▸ Material for this task

########

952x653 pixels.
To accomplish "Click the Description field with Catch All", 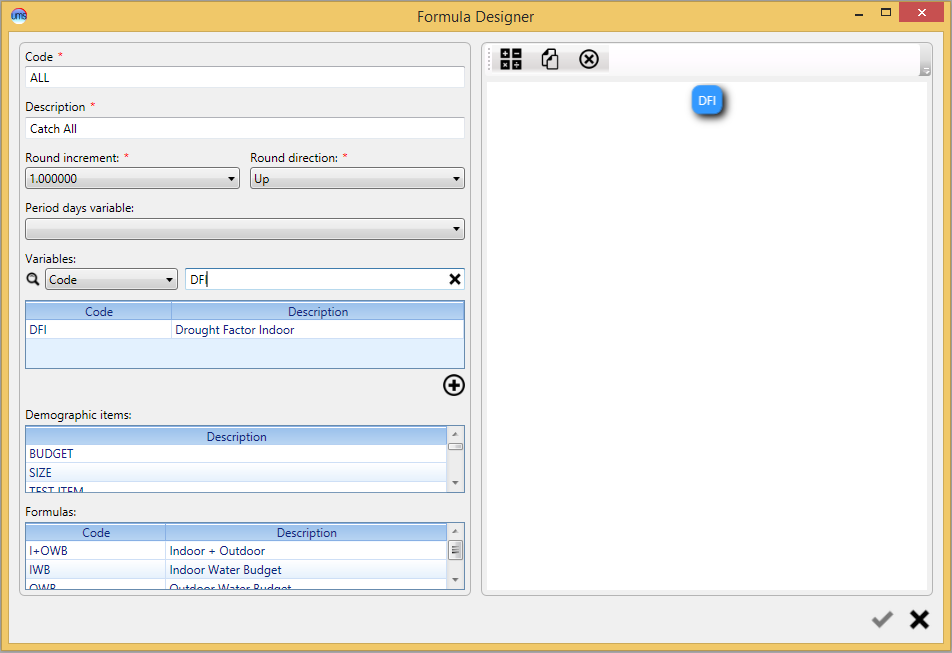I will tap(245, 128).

########

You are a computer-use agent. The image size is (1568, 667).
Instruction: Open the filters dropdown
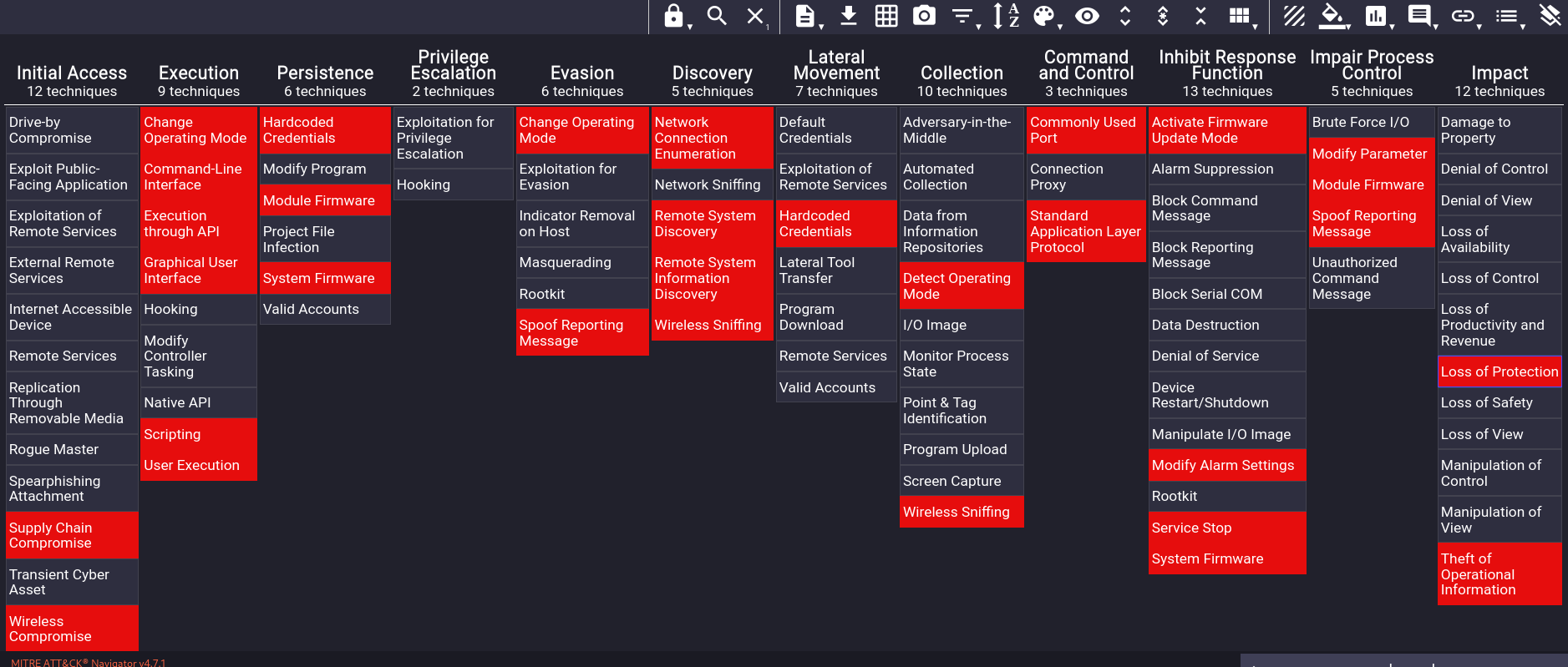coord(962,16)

########

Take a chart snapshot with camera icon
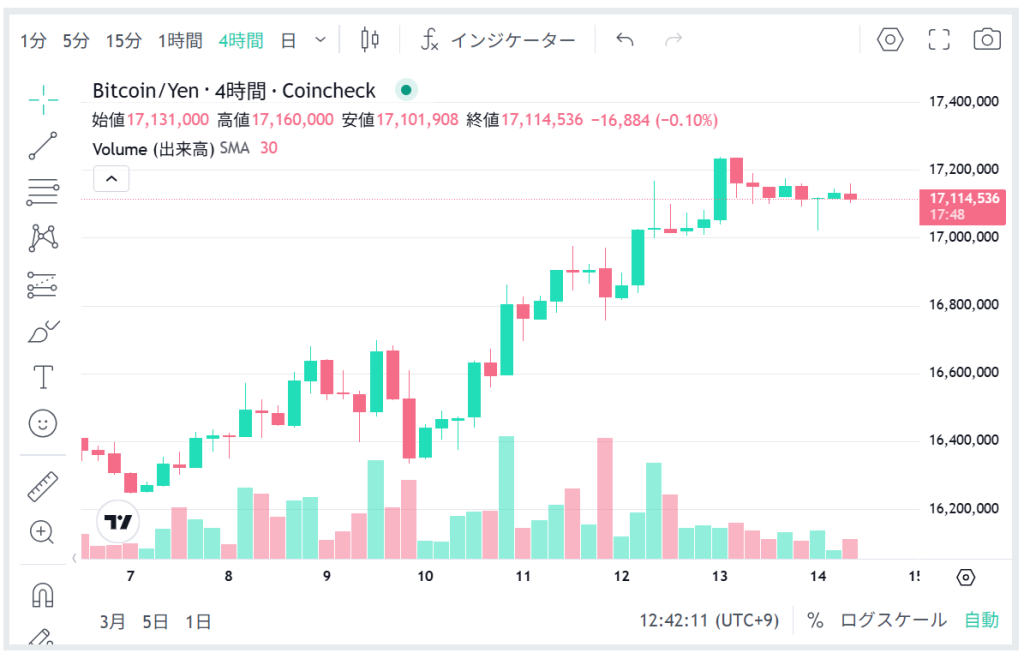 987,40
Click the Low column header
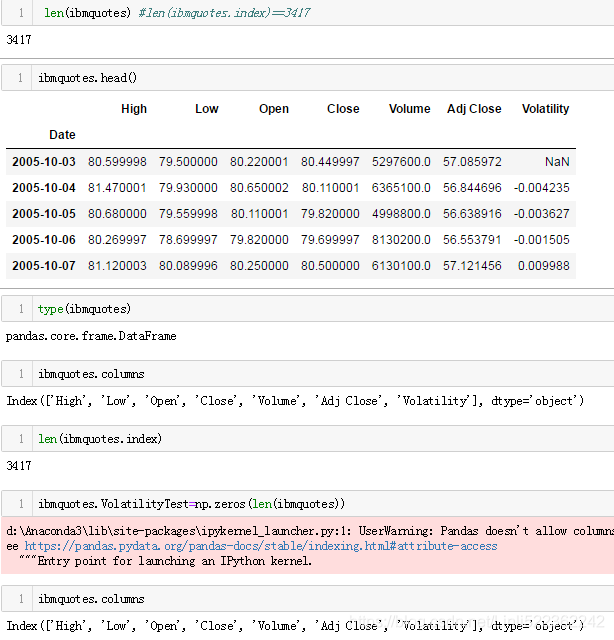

########

▸ Directive
Retype the data starting at the line containing "You are a computer-use" and ending at the line containing "coord(962,16)", keeping both of those lines, and leave the pictures out of your answer.

▸ Result of this task
You are a computer-use agent. The image size is (1568, 667).
Instruction: Open the filters dropdown
coord(962,16)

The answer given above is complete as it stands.